Gifts of rare or valuable materials or special collections of scholarly importance that are in keeping with the scope of the library’s collection are also welcomed. The acceptance of such special gifts is at the discretion of the library director.
As a small college library, it is not part of our mission to keep materials in perpetuity. Instead, we support current curriculum and limited research needs. As part of this mission, the library staff engages in collection management. This includes the replacement of worn materials, the withdrawal of outdated or infrequently used materials, and the addition of second copies of highly-used materials.
General Criteria for De-Selection
In order to maintain a relevant and useful collection, materials will be reviewed annually for possible withdrawal from the collection. If an item is 20 years old or older and has not circulated in the past 5 years, it will be removed from the collection unless a compelling reason to keep it is presented. Additionally, items will be removed from the collection for one or more of the following reasons:
- Titles outside the collecting scope of the library - Titles no longer relevant to current curricular or research needs and therefore not within the scope of the library's current collection development policies may be removed from the collections or (in the case of subscriptions) canceled.
- Redundancy - Copies or editions of titles may be deselected to minimize redundancy of holdings.
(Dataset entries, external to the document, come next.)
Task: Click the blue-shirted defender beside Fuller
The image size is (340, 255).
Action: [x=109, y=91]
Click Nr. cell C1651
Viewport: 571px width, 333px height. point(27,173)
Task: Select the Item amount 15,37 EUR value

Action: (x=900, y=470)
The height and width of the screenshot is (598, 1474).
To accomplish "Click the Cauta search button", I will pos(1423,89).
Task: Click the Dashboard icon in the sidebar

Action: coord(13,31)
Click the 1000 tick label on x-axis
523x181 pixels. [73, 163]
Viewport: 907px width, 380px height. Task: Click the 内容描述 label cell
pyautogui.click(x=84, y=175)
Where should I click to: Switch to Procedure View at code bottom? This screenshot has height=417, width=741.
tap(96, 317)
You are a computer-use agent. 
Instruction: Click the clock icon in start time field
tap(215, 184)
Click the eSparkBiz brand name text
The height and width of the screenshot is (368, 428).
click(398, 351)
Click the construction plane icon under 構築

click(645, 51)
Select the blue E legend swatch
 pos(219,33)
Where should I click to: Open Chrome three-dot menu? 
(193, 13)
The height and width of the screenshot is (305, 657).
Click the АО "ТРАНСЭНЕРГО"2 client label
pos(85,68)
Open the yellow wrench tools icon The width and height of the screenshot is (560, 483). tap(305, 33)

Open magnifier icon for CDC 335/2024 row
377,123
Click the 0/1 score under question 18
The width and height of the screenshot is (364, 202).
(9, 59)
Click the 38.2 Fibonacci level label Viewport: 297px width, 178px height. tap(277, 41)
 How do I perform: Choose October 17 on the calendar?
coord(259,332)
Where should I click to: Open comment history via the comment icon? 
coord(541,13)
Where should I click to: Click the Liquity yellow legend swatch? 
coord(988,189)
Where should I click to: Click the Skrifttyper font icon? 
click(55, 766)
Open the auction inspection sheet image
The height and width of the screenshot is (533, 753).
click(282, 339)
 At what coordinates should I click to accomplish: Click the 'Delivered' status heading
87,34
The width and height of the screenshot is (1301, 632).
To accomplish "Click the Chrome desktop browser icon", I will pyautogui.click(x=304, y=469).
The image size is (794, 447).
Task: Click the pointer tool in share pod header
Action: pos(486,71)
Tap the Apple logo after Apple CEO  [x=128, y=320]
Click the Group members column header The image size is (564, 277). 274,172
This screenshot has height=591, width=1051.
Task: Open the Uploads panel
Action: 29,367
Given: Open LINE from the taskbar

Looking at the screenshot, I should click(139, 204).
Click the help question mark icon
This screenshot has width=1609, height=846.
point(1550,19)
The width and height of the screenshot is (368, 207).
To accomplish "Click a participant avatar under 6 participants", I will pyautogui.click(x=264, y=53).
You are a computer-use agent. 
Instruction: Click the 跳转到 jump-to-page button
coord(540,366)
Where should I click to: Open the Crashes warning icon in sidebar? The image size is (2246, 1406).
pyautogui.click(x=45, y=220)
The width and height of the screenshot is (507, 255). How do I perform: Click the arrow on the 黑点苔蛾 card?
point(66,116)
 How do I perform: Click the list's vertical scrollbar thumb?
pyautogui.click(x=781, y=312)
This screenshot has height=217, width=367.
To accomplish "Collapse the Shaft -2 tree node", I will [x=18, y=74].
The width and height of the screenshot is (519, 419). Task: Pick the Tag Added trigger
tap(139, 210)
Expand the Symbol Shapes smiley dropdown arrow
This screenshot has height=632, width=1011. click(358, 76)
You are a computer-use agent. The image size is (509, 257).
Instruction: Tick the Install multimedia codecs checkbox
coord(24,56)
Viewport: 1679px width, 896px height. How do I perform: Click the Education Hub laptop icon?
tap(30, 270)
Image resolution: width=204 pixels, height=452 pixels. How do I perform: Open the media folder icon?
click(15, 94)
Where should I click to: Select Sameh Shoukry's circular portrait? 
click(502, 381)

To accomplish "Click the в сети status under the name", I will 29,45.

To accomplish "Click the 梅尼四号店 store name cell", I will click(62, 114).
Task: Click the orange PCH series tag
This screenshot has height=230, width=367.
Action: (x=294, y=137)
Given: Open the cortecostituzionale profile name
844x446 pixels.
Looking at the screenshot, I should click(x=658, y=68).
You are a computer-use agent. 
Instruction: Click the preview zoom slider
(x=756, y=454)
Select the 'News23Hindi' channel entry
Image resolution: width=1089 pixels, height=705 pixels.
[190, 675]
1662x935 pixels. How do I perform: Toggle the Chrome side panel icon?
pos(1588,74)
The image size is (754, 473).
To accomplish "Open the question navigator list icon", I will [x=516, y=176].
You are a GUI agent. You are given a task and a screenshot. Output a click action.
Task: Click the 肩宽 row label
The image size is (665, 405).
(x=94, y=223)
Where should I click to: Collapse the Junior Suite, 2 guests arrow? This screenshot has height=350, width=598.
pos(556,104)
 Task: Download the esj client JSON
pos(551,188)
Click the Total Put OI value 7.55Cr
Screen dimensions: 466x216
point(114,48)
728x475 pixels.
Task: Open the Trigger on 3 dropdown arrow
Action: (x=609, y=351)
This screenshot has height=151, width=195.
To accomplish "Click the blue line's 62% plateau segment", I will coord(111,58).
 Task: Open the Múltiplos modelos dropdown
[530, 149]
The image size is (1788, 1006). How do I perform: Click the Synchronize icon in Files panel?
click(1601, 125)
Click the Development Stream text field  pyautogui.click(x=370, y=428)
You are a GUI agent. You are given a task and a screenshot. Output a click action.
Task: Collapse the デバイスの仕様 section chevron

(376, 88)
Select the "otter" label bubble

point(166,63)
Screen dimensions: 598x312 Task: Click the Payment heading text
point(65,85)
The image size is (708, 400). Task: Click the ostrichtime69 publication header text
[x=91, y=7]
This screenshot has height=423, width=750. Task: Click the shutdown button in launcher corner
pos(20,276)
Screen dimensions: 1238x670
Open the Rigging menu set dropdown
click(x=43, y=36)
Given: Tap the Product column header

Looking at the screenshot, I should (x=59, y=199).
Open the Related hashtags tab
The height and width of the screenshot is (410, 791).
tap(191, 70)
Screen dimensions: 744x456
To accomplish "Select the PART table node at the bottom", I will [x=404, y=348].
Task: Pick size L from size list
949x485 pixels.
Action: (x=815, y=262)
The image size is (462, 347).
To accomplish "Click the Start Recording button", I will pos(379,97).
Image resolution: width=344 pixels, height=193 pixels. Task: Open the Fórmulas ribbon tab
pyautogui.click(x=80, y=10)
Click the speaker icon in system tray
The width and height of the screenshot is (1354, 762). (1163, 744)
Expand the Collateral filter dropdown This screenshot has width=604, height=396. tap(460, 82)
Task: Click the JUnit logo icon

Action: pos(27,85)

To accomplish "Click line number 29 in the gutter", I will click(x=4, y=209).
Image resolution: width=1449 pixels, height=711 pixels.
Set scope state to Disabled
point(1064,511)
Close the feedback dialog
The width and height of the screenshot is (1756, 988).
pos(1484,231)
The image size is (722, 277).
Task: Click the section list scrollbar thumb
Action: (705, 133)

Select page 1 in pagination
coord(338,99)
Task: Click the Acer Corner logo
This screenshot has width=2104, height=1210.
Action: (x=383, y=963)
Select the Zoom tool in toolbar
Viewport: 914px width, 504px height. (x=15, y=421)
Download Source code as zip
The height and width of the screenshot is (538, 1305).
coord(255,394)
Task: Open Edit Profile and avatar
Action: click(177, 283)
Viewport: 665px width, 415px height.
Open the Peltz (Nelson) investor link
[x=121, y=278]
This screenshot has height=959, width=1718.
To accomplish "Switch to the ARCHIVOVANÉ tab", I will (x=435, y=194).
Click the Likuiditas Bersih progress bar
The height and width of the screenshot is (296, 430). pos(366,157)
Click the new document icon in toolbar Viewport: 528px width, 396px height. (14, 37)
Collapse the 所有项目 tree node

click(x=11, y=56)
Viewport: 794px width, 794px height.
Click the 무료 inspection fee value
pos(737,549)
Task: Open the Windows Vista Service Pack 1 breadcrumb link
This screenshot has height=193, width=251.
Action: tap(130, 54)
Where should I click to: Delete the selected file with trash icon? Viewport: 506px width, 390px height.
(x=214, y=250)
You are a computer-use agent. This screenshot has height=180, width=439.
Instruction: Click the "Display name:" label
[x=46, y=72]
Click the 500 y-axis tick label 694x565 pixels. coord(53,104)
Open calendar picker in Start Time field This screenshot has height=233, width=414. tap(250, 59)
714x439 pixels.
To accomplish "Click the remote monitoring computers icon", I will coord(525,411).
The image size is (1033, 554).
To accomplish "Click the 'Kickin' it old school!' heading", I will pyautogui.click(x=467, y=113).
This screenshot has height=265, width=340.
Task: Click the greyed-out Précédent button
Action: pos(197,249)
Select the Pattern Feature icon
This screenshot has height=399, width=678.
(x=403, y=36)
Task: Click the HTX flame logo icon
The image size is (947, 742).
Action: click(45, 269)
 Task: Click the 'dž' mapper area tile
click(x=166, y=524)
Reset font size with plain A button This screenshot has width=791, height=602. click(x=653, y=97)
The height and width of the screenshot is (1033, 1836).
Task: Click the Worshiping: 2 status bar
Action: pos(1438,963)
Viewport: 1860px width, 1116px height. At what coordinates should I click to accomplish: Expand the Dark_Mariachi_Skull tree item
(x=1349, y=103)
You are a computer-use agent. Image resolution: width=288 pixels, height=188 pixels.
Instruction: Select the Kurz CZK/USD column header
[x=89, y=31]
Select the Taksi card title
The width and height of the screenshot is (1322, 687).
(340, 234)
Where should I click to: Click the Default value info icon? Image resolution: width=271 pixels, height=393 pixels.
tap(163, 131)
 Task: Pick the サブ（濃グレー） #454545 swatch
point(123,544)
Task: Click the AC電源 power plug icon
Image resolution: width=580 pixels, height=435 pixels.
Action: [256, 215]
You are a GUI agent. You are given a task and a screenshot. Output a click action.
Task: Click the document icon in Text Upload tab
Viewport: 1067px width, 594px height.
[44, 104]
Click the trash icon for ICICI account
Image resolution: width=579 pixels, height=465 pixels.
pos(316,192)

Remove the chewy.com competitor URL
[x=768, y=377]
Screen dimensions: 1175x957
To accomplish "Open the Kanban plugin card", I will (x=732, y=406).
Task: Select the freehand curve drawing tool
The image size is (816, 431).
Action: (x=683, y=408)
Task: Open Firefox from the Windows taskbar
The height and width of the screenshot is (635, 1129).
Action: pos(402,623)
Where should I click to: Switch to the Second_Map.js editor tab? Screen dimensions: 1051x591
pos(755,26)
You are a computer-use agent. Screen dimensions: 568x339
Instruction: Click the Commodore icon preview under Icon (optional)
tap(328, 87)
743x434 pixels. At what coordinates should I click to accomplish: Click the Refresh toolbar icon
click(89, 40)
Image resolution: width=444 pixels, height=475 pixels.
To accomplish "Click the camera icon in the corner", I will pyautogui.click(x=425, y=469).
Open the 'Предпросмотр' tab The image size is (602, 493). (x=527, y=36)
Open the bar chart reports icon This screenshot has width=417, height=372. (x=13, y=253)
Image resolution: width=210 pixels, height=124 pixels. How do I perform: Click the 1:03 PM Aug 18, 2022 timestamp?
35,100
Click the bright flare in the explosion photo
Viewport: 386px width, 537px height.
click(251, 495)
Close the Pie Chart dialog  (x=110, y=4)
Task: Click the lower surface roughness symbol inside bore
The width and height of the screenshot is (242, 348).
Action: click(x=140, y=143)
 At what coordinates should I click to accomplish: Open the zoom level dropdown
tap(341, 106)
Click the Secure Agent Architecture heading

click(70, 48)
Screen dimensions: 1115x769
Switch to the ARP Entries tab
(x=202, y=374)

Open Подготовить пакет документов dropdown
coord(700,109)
Individual titles containing information found elsewhere in the collection may also be deselected for this purpose.
- Physical Condition - Materials may be deselected due to poor physical condition. Deteriorating books are evaluated for preservation and withdrawn if necessary. Replacement copies are sought as appropriate and available.
- Technological support for the item format (non-book media)
- Lost items
When items are categorized as lost, the library decides to replace them as warranted.
Considerations for Journals
Incomplete and short runs of a title will be withdrawn, unless the title is received currently. A back-file retention and binding decision will be made at the end of a title’s two year probationary period. A title may also be withdrawn if its low use warrants it, even with a current subscription. If a title is available online, the bound copies may be withdrawn due to space and use considerations. Factors to consider prior to withdrawal include sources of online access (publisher or database vendor), perpetuity rights, and/or extent of online holdings. Prior to canceling print, the library will purchase the title online—if it has not already done so—from the publisher. Access via database vendor alone does not ensure access.
Review Process for Items Proposed for De-Selection
Except for materials superseded by later editions and those deemed physically unfit for repair, all items chosen for de-selection will be reviewed by library staff and the relevant faculty members. Lists of materials identified for possible removal from the collection will be made available electronically to the faculty. Faculty and staff will be asked to comment within a set period of time on the items chosen for de-selection. The Collection Development Librarian will compile the responses and make final decisions on the disposition of items.